Roosevelt stated, “All of these rights spell security. And after this war [WWII] is won we must be prepared to move forward, in the implementation of these rights, to new goals of human happiness and well-being” (Franklin D. Roosevelt, “State of the Union Address,” 1944).
The “rights” in FDR’s list differ substantially from the rights in the U.S. Bill of Rights. The natural and inalienable rights in the U.S. Bill of Rights are mostly negative. This means that they stop interference by others or by the government with the individual’s freedom to act (e.g. believe, worship, speak, and publish freely, defend oneself, remain silent, acquire property, etc.). But they do not require the government to bestow material benefits upon the citizenry.
The new rights FDR proposed, however, were positive, such as the “right” to a well-paying job, a “decent home,” or a “good education.” Rather than protecting the individual’s natural freedom, FDR’s list of rights was a set of things people were owed—entitlements and services the government would, in theory, provide to certain individuals at the expense of certain others. In other words, the assurance of the “new” rights would come at the expense of the “old.” They would authorize the government to limit liberty.
Many believe that human dignity requires that we all have the responsibility to love our neighbors and care for each other with charity. But in the “Second Bill of Rights” FDR was advocating, rather, that these moral duties should be transformed from individual responsibilities into government-guaranteed rights. It would no longer be your family’s responsibility to ensure you had a decent home and good education, for example, but the government’s obligation, paid for by taxes.
The president is not a legislator; the most he can do is “recommend measures” or propose laws to the lawmaking body, Congress. The rights in Roosevelt’s “second bill of rights” were not taken up as constitutional amendments, but Congress attempted to secure many of them legislatively. In fact, some of those attempts were underway before the “second bill of rights” speech was given in 1944. By first recommending laws and then signing or vetoing them, the president has a very important share in law-making, even though he is not designated a legislator.

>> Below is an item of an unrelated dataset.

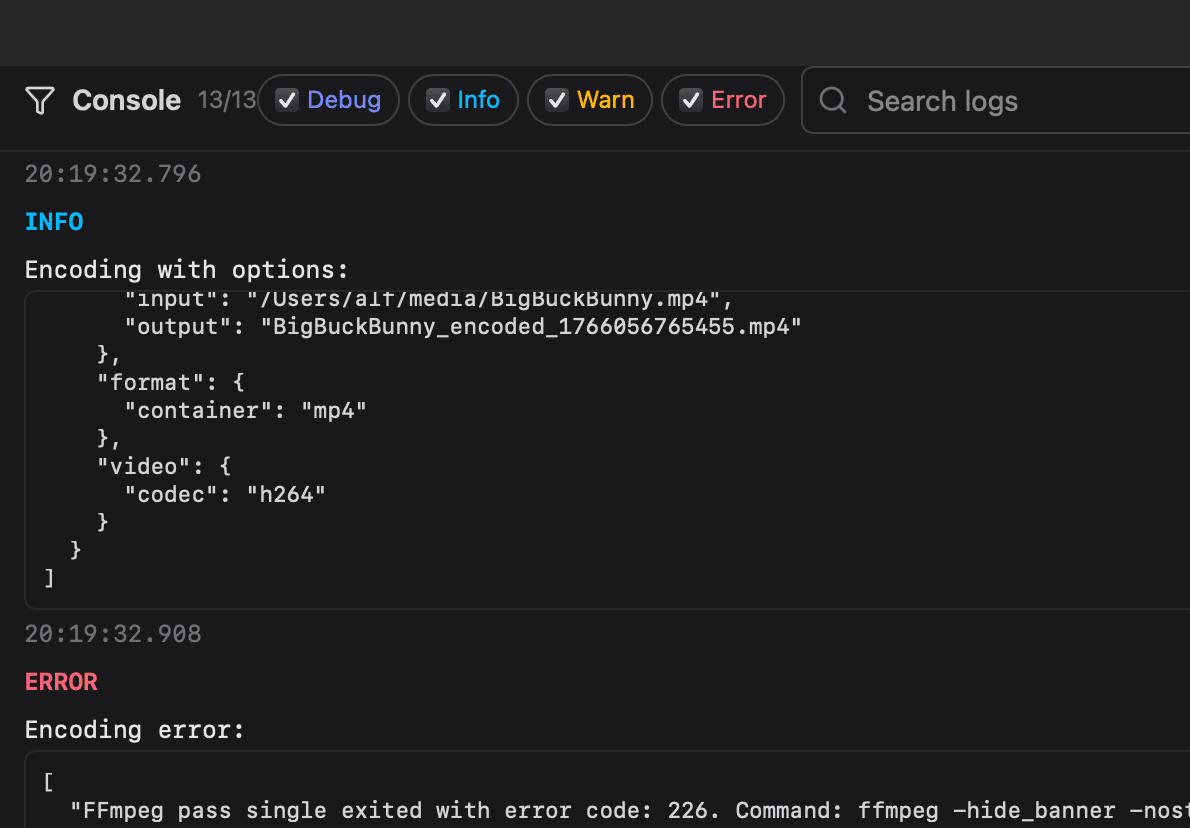1190x828 pixels.
Task: Click the FFmpeg error code 226 line
Action: coord(600,810)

Roosevelt went on to be elected to a fourth term in 1944, after his already-unprecedented third term. He died in office in 1945. The Twenty-Second Amendment was ratified in 1947, limiting the number of times someone can be elected president to two. Here was another change in the original Constitution; Hamilton had given reasons in Federalist No. 71 and Federalist No. 72 for the indefinite re-eligibility of the president (Alexander Hamilton, Federalist No. 71 and Federalist No. 72, 1788).
Roosevelt had observed in 1937, “Among men of good will, science and democracy together offer an ever-richer life and ever-larger satisfaction to the individual. With this change in our moral climate and our rediscovered ability to improve our economic order, we have set our feet upon the road of enduring progress” (Franklin D. Roosevelt, “Second Inaugural Address,” January 20, 1937).
Once the nation had finished fighting World War II, this progressive vision of government as existing in part to provide people with the tools for an ever-enriching life would be taken up again.